マザー・オブ・ロックンロール ー エラ・メイ・モールス






「何が最初のロックレコードか?」っていう、鶏と卵みたいな話が昔からあるんですよね。

そもそも「ロックってなんだ?」ってところもはっきりしないような気がしますが、一応、面白いお話ではある。

 ロバート・ジョンソン、マディ・ウォーターズ、T・ボーン・ウォーカー、チェット・アトキンスなどなど、いろいろと有名なアーティストが「ロックの元祖」みたいに取り上げられてきている中、とても無視するわけにはいかない重要人物なのに、ひっそりと忘れられている人がいます。


彼女の名は、 エラ・メイ・モールス。


1924年、テキサス州マンスフィールドに生まれたエラは、1940年代初頭、ポップ、カントリー、ジャズ、リズム&ブルーズをブレンドした音楽を唄った、最初の歌手のひとりです。

ロックはブルースとカントリーのミックスだという説がありますが、そういったサウンドが目立ってきていた50年代には、はっきりした名前がなく、一説によると、こうした音楽をかける専門のDJ、アラン・フリードが「ロックンロール!」と叫んだことによって、ロックンロールという名前で呼ばれるようになった、と言われています・・・・・


・・・とかなんとか、書くと、

「あれ?それって、どこかで聞いたような話だぞお?」
++++++++
### 課題:
上にあるエラ・メイ・モールスについての文章を、はじめから終わりまで一字も変えずに引用してください。

### 一覧:
++++++++
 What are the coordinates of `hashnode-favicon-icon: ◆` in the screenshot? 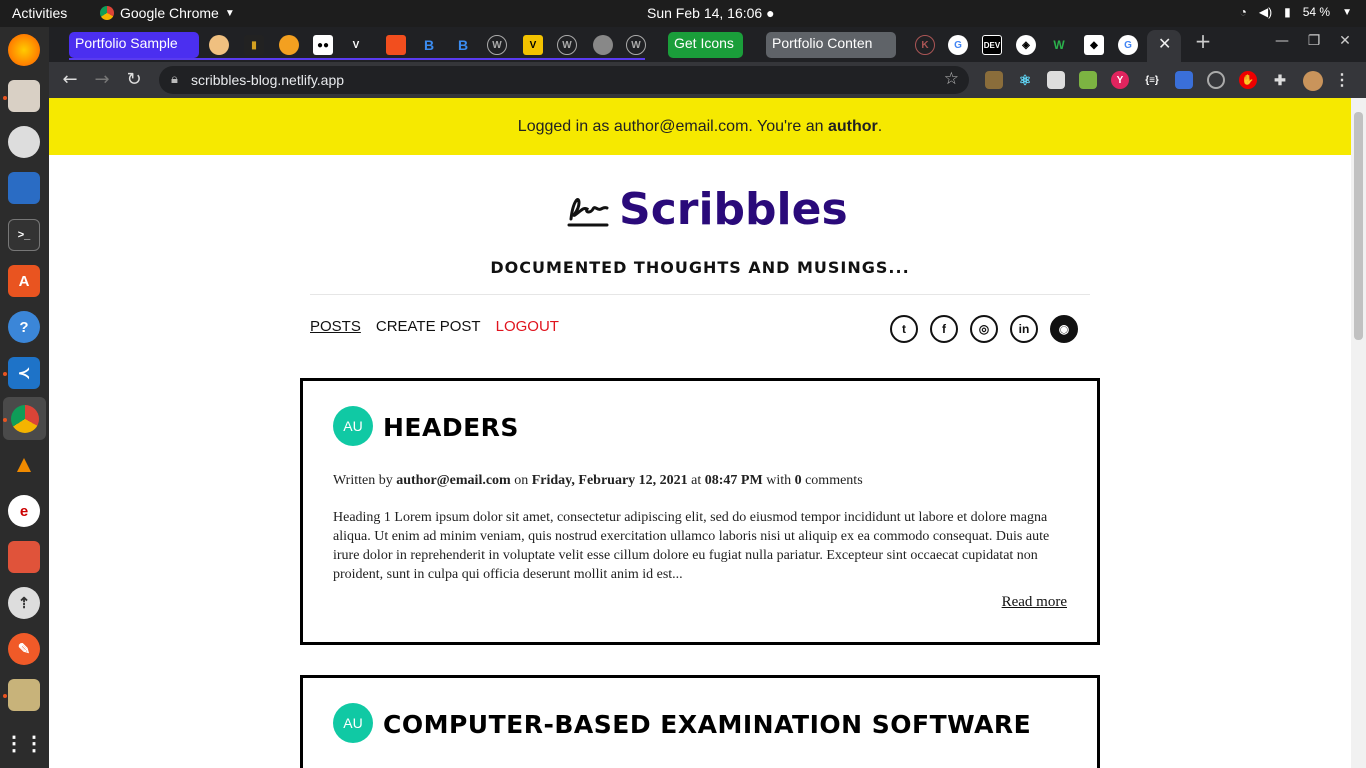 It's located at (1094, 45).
++++++++
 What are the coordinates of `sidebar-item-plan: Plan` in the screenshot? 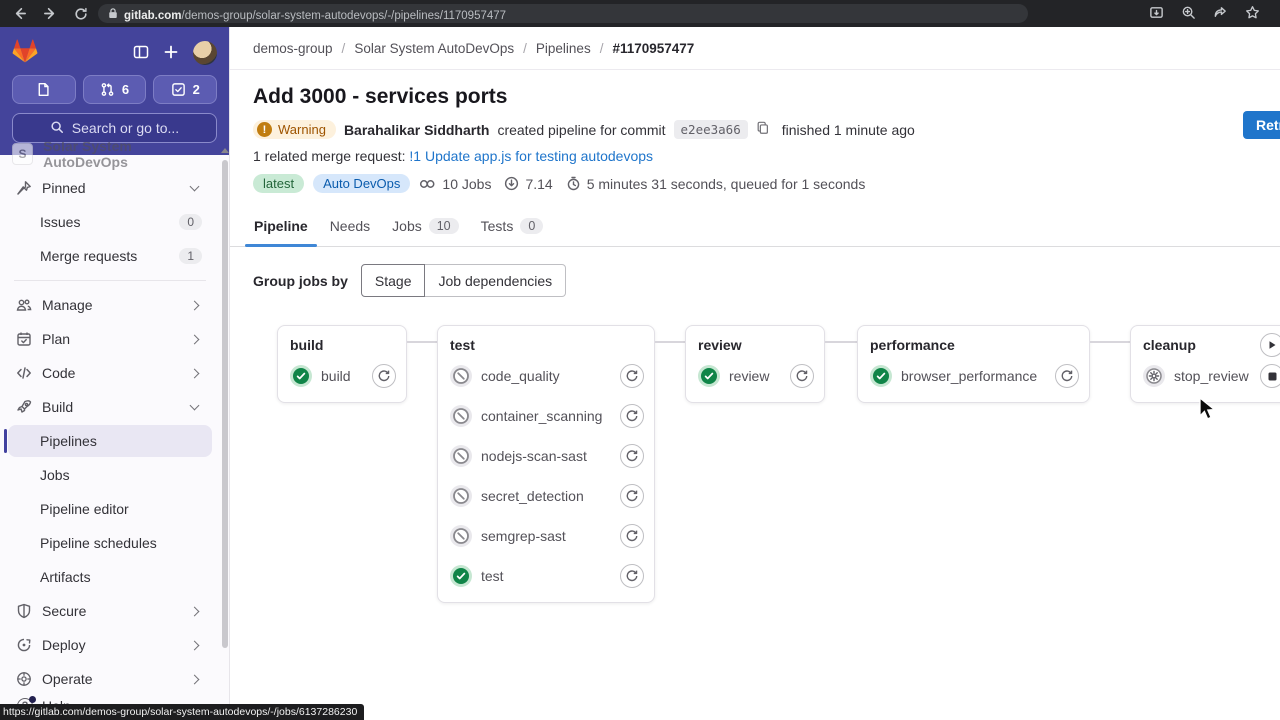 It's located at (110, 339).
++++++++
### 解答例:
マザー・オブ・ロックンロール ー エラ・メイ・モールス






「何が最初のロックレコードか?」っていう、鶏と卵みたいな話が昔からあるんですよね。

そもそも「ロックってなんだ?」ってところもはっきりしないような気がしますが、一応、面白いお話ではある。

 ロバート・ジョンソン、マディ・ウォーターズ、T・ボーン・ウォーカー、チェット・アトキンスなどなど、いろいろと有名なアーティストが「ロックの元祖」みたいに取り上げられてきている中、とても無視するわけにはいかない重要人物なのに、ひっそりと忘れられている人がいます。


彼女の名は、 エラ・メイ・モールス。


1924年、テキサス州マンスフィールドに生まれたエラは、1940年代初頭、ポップ、カントリー、ジャズ、リズム&ブルーズをブレンドした音楽を唄った、最初の歌手のひとりです。

ロックはブルースとカントリーのミックスだという説がありますが、そういったサウンドが目立ってきていた50年代には、はっきりした名前がなく、一説によると、こうした音楽をかける専門のDJ、アラン・フリードが「ロックンロール!」と叫んだことによって、ロックンロールという名前で呼ばれるようになった、と言われています・・・・・


・・・とかなんとか、書くと、

「あれ?それって、どこかで聞いたような話だぞお?」